My Ground Truth

Psychologist | Military-Grade Mindfulness Trainer & Coach | Carsten J. Grimm

Understanding & Maintaining Your Mental Health & Wellbeing: Part II

In part one of this series on Understanding & Maintaining Your Mental Health I outlined one way to think about our mental health and wellbeing - the continuum model. This helps us understand how our wellbeing isn’t permanently fixed, in fact it can vary greatly depending on what’s going on in our lives. In this second part we’re going to look at a way of thinking about keeping ourselves “topped up” via the bucket model of stress and resilience.

Part 2: The Bucket Model of Stress and Resilience

The best way to ensure we recover well and stay in the green zone is to have lots of healthy wellbeing habits. Why habits? Because when we have good routines and habits we just don’t need to expend a whole lot of willpower to get the helpful behaviours done. We just do them, because they’re habits. I have written about the importance of habits on my blog and you can check that out for more info, tips and links.

The bucket model suggests that we all have a personal portfolio of habits that top up our resilience tanks. We all have a container of resources that are continually being drained away by - you guessed it - stress. Normal everyday life! Day to day grind, working with difficult people (you know who they are), eating poor quality food, maybe not sleeping that well. And all these sources of stress are holes in our buckets. So we can either plug the holes, or pour more of the good stuff in the top. One thing to note with this model is that we will never be able to plug all the holes. Never. That’s just the deal, if we’re alive, we’re experiencing demands on our resources and stress.
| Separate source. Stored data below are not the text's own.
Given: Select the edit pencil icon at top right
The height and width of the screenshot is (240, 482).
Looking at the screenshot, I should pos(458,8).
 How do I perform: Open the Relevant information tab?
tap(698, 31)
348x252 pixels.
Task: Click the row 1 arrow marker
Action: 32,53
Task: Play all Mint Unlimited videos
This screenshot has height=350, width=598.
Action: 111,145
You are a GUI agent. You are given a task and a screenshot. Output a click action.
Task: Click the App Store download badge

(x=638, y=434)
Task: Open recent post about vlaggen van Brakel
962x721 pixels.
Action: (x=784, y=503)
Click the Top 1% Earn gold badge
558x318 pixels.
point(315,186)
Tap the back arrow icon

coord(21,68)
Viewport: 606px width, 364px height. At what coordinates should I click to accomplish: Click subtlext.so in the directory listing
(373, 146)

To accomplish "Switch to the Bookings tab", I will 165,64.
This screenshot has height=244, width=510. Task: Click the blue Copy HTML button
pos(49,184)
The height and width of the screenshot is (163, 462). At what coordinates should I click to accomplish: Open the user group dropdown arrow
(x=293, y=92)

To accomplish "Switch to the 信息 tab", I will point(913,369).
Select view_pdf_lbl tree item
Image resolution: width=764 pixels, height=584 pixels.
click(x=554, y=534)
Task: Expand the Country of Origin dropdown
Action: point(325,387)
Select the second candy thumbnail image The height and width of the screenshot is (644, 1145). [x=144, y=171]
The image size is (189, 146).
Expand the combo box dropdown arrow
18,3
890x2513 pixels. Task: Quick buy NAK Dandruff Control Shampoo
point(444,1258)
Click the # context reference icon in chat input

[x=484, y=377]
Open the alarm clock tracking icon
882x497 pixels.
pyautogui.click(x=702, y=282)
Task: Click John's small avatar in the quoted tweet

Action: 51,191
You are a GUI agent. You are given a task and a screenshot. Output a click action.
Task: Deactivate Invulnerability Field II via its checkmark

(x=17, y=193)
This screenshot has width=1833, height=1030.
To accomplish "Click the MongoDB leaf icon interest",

So we all need enough wellbeing habits to ensure we can recover sufficiently and stay in the green zone:

The bucket model of stress and resilience  

The bucket model of stress and resilience  

We all have physical resources, mental resources, social resources, and spiritual resources. Let’s take a quick look at each area.

Physical resources. This is the most obvious area, getting the basics right. Eating well, sleeping well, and getting enough exercise. If this isn’t going right it can often feel like our mental health is going off the rails, when actually a feed of greens, a workout and a good night’s sleep might be half of the battle won right there. 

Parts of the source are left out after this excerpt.